## [Information provided]
+--
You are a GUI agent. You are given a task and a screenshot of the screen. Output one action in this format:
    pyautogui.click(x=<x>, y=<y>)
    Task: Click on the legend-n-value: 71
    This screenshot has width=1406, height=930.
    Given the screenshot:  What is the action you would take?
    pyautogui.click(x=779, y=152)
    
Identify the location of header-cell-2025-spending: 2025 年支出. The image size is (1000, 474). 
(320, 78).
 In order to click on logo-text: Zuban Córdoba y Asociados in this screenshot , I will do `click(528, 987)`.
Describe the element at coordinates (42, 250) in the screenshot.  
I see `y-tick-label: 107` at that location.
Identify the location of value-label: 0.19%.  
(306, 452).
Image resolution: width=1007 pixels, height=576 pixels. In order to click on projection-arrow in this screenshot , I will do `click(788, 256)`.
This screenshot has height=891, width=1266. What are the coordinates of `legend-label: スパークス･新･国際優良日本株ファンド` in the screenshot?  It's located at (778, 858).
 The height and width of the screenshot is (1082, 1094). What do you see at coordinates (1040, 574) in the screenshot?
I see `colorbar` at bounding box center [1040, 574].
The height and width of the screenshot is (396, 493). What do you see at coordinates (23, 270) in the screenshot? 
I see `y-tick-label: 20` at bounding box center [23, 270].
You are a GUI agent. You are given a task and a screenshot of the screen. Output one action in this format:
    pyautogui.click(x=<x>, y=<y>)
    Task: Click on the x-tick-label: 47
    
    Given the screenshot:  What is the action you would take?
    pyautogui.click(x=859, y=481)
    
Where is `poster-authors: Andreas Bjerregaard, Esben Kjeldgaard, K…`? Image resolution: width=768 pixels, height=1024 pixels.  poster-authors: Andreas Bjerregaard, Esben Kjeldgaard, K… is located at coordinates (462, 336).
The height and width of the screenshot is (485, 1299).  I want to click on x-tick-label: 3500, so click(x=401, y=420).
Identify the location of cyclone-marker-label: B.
+--
## [What to work on]
Please rewrite the lines above, putting "desktop assistant" wherever "GUI agent" appears and leaving everything else unchanged.

## [Solution to the exercise]
You are a desktop assistant. You are given a task and a screenshot of the screen. Output one action in this format:
    pyautogui.click(x=<x>, y=<y>)
    Task: Click on the legend-n-value: 71
    This screenshot has width=1406, height=930.
    Given the screenshot:  What is the action you would take?
    pyautogui.click(x=779, y=152)
    
Identify the location of header-cell-2025-spending: 2025 年支出. The image size is (1000, 474). 
(320, 78).
 In order to click on logo-text: Zuban Córdoba y Asociados in this screenshot , I will do `click(528, 987)`.
Describe the element at coordinates (42, 250) in the screenshot.  
I see `y-tick-label: 107` at that location.
Identify the location of value-label: 0.19%.  
(306, 452).
Image resolution: width=1007 pixels, height=576 pixels. In order to click on projection-arrow in this screenshot , I will do `click(788, 256)`.
This screenshot has height=891, width=1266. What are the coordinates of `legend-label: スパークス･新･国際優良日本株ファンド` in the screenshot?  It's located at (778, 858).
 The height and width of the screenshot is (1082, 1094). What do you see at coordinates (1040, 574) in the screenshot?
I see `colorbar` at bounding box center [1040, 574].
The height and width of the screenshot is (396, 493). What do you see at coordinates (23, 270) in the screenshot? 
I see `y-tick-label: 20` at bounding box center [23, 270].
You are a desktop assistant. You are given a task and a screenshot of the screen. Output one action in this format:
    pyautogui.click(x=<x>, y=<y>)
    Task: Click on the x-tick-label: 47
    
    Given the screenshot:  What is the action you would take?
    pyautogui.click(x=859, y=481)
    
Where is `poster-authors: Andreas Bjerregaard, Esben Kjeldgaard, K…`? Image resolution: width=768 pixels, height=1024 pixels.  poster-authors: Andreas Bjerregaard, Esben Kjeldgaard, K… is located at coordinates (462, 336).
The height and width of the screenshot is (485, 1299).  I want to click on x-tick-label: 3500, so click(x=401, y=420).
Identify the location of cyclone-marker-label: B.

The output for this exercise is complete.